In the end, this is how we tell the birth-to-retirement story of the physical entity represented by it’s digital twin.

Twin Buildings

The Digital Twin Instance

It’s time to create a Digital Twin Instance of a physical entity that is derived from a Digital Twin Model.

If you’ve worked with any of the Internet of Things platforms, you probably registered an IoT endpoint or device to make its identity known to the system. In the smallest way possible, this is what it means to create an instance of your digital twin that is entangled with a physical entity.

Like most things in the digital world, you start with Identity. You give your digital twin a name & perhaps a brief description. The IoT platform you’re working with will assign a unique identifier used to access & identify the digital twin and its physical counterpart throughout its life cycle. Next, some type of security token or X.509 certificate will be bound to the unique identifier of the digital twin in order to facilitate authentication & authorization. It’s possible that you might assign a date in the future when the security token or certificate is no longer valid. You should also have the option to enable or disable the twin if you need to blacklist incoming data from a compromised physical entity. Lastly, you bind it to the digital twin model that it’s derived from.

Twin Buildings

Digital Twin Models and Rules

As part of my series on Digital Twins, I’ve discussed the creation of a Digital Twin Model which defines a type, or class of physical entity from which instances of digital twins are derived.

Once you’ve added telemetry, virtual, static, or command properties, it’s time to make use of this #metadata with rules.

The first steps in deriving value from streaming telemetry data revolves around pattern matching, key performance indicators (KPIs), & filtering. You therefore need to specify one or more rules to be associated with each “telemetry property” you’ve defined in your digital twin model. This is accomplished through the use of simple operators such as equals, not equals, greater than, greater than or equal to, less than, & less than or equal to.
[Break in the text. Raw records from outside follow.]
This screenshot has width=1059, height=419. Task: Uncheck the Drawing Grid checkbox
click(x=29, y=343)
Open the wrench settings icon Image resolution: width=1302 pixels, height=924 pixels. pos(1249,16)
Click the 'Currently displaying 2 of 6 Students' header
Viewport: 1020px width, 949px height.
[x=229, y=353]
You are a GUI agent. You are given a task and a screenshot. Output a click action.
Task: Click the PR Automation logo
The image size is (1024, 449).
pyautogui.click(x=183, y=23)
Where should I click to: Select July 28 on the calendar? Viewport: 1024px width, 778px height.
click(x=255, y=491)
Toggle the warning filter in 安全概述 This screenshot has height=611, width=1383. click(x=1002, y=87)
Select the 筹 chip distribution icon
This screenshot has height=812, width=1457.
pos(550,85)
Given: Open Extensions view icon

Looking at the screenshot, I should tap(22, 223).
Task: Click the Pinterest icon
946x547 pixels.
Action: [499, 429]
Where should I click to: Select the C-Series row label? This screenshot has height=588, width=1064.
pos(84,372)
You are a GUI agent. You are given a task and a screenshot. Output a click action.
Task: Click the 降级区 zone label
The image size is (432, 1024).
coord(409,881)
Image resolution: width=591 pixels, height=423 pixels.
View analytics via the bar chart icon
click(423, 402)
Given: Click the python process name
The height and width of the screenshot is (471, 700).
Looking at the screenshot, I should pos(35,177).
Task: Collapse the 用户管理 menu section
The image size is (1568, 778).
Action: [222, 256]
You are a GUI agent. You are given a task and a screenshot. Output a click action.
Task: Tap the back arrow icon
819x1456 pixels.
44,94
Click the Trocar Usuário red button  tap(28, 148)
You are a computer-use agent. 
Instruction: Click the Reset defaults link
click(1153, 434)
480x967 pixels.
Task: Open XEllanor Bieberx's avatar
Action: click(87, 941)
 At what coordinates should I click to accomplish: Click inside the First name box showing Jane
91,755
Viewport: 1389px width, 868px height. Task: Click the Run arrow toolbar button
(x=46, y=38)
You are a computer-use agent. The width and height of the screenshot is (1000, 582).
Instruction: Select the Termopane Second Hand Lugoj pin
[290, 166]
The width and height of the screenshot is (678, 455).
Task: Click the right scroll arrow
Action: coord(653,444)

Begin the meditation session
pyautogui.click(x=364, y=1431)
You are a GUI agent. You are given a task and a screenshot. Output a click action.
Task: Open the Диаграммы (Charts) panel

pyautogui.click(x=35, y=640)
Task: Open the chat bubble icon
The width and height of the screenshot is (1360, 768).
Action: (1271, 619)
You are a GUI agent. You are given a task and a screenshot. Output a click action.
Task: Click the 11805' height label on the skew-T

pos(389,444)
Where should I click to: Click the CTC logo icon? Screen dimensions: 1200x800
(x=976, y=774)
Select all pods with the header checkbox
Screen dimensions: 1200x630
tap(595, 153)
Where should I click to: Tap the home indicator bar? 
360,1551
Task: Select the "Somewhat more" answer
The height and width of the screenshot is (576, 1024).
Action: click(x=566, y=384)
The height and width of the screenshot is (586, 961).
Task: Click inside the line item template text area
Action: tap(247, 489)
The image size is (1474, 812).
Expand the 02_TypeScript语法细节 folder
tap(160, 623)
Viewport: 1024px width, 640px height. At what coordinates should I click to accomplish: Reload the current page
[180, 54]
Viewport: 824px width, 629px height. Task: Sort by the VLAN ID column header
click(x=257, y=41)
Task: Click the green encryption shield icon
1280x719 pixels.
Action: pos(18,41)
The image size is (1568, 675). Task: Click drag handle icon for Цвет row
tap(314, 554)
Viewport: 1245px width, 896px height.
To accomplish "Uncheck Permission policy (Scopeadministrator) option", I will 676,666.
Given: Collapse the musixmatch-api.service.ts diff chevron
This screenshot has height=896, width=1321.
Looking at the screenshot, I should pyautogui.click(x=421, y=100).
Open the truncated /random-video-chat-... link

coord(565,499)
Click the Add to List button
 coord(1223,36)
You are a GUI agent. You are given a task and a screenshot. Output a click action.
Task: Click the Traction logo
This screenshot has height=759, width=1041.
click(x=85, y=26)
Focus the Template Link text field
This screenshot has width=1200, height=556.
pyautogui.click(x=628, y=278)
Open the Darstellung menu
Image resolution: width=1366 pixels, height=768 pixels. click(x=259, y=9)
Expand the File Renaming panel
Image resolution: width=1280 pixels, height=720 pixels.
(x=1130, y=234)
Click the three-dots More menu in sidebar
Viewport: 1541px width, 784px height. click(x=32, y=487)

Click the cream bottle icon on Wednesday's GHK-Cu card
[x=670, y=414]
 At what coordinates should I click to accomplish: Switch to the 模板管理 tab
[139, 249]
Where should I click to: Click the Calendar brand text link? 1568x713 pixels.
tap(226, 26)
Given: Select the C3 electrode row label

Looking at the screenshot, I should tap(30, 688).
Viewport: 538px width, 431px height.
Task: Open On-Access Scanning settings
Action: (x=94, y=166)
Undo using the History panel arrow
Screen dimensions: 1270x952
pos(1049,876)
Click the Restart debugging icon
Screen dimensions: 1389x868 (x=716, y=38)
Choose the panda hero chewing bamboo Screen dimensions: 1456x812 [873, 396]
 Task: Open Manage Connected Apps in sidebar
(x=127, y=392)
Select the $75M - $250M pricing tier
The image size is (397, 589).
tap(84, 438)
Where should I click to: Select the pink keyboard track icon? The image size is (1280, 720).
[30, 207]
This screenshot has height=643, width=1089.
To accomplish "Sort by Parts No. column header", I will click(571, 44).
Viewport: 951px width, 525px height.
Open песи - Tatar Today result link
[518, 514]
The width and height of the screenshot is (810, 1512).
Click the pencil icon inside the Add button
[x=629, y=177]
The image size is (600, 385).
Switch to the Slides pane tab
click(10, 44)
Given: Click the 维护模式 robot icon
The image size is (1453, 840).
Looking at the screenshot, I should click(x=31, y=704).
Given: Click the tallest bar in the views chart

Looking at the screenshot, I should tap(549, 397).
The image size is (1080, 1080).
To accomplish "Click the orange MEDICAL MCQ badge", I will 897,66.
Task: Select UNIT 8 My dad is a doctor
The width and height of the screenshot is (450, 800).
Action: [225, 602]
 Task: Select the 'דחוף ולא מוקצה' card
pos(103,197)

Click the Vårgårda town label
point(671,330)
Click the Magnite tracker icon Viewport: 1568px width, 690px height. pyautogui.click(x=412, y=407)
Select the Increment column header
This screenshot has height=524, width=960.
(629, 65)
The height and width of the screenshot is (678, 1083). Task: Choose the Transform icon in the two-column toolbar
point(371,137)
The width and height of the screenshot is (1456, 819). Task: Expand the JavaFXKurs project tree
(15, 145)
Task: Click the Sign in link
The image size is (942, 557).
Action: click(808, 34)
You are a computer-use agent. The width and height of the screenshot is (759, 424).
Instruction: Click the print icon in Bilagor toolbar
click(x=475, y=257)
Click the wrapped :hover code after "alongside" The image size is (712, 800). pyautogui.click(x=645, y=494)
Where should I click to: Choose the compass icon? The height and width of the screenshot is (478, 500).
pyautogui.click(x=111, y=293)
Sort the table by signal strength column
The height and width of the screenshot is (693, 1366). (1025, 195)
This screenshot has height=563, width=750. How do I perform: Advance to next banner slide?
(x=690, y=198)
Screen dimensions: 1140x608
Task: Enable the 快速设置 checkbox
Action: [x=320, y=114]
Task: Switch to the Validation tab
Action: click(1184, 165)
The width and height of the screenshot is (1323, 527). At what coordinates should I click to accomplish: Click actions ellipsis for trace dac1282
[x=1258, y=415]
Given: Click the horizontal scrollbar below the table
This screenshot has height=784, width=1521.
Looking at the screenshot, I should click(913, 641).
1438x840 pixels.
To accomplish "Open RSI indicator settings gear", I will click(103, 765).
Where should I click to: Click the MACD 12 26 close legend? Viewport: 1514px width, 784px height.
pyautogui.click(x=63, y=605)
Let’s say you’ve defined a “telemetry property” for the “left front tire pressure” of a car digital twin model with an “integer” data type and “PSI” unit of measure. To create a “green” KPI between 30 & 35 PSI, you would define a rule looking for values that are >= 30 & <= 35. Using simple IFTTT algorithms, the event processing engine of your Edge or Core IoT platform would apply those rules to incoming data & trigger an action for values outside that range.